Scientific classification
- Kingdom: Plantae
- Clade: Tracheophytes
- Clade: Angiosperms
- Clade: Eudicots
- Clade: Asterids
- Order: Asterales
- Family: Asteraceae
- Genus: Hymenoxys
- Species: H. helenioides
- Binomial name: Hymenoxys helenioides Cockerell
- Synonyms: Actinea helenioides ; Dugaldia helenioides ; Picradenia helenioides ;

= Hymenoxys helenioides =

- Genus: Hymenoxys
- Species: helenioides
- Authority: Cockerell

Plant species in the daisy family

Hymenoxys helenioides is a North American species of flowering plant in the daisy family known by the common name intermountain rubberweed. It is native to Arizona, Utah, Colorado, and New Mexico in the western United States.
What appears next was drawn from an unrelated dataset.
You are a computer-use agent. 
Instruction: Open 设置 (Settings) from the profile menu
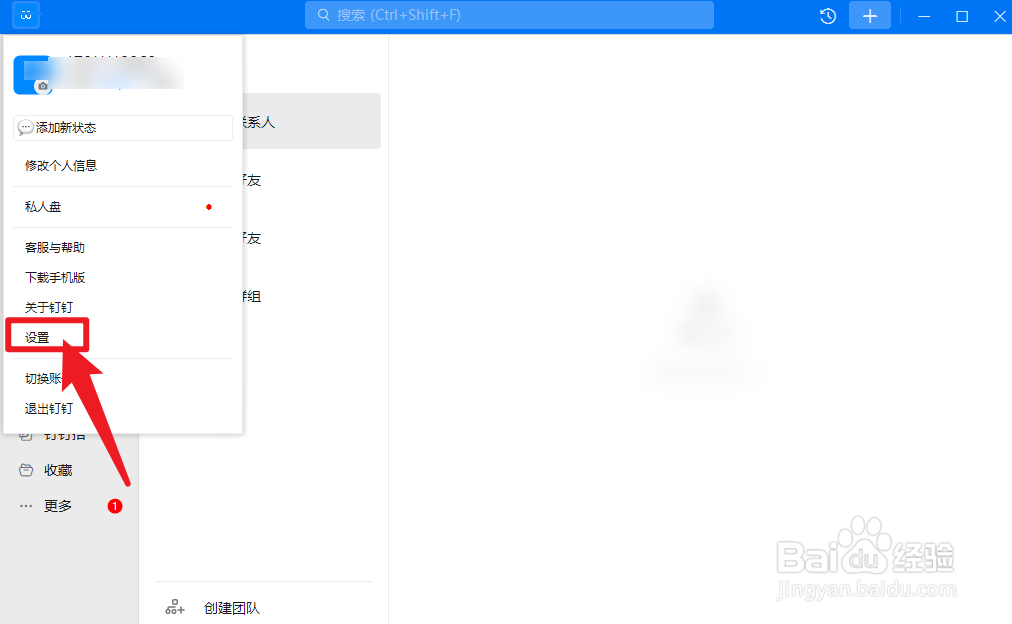tap(40, 336)
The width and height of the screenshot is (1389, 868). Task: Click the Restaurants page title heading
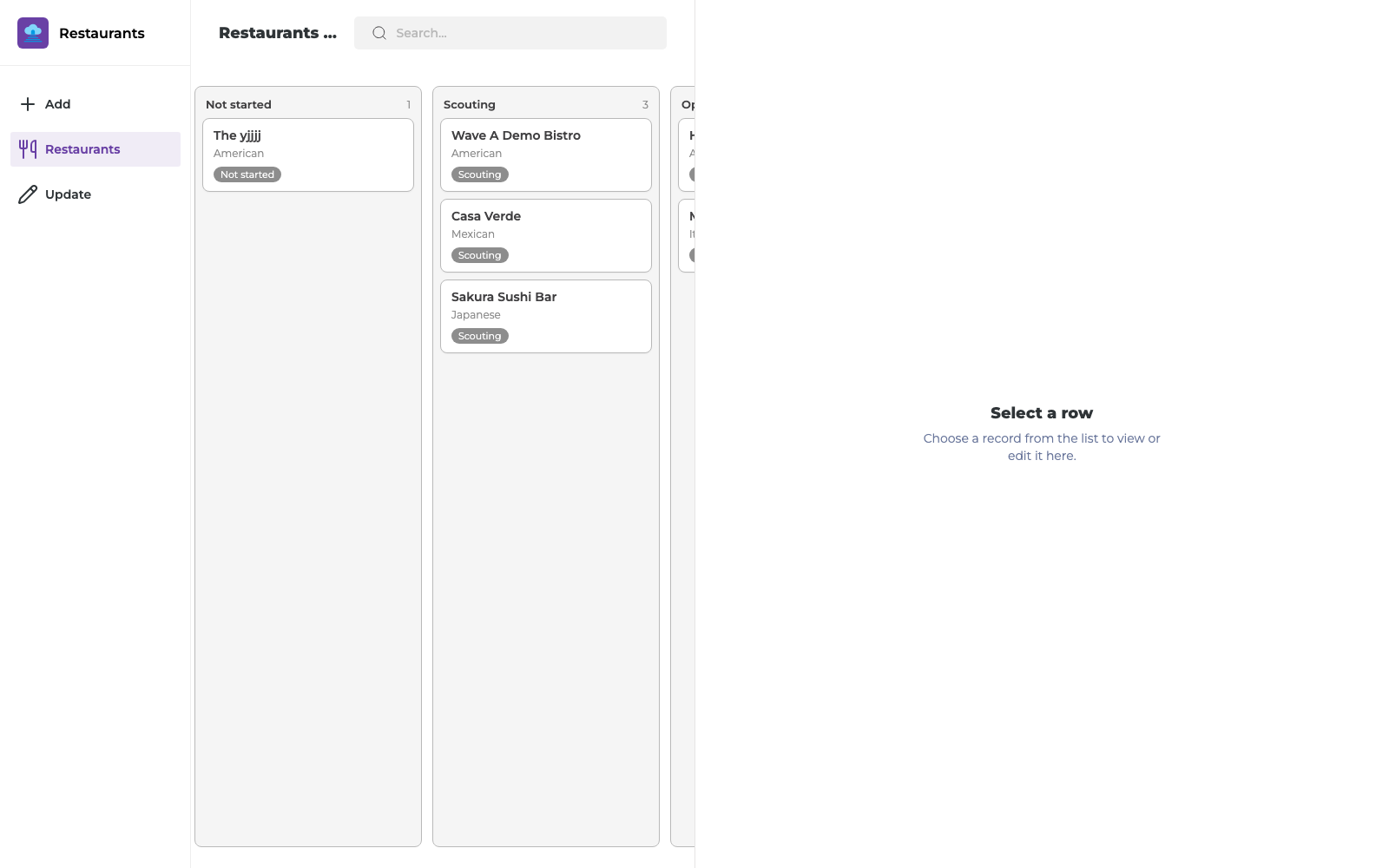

Hymenoxys helenioides is a perennial herb up to 50 cm tall. One plant generally produces as many as 50 flower heads. Each head has 10–16 ray flowers and 50–150 disc flowers.

==Taxonomy==
In 1904 Hymenoxys helenioides was scientifically described and named by Theodore D. A. Cockerell. It is classified in the genus Hymenoxys within the family Asteraceae. It has no subspecies and has three heterotypic synonyms.

Table of Synonyms
| Name | Year |
|---|---|
| Actinea helenioides S.F.Blake | 1931 |
| Dugaldia helenioides A.Nelson | 1909 |
| Picradenia helenioides Rydb. | 1901 |

==Range==
According to Plants of the World Online, intermountain rubberweed is native to just three western states; Colorado, Utah, and Arizona. However, according to the Natural Resources Conservation Service it also grows in San Juan County, New Mexico and Clark County, Nevada, though nowhere else in these states. The NRCS also records it in just Apache County, Arizona.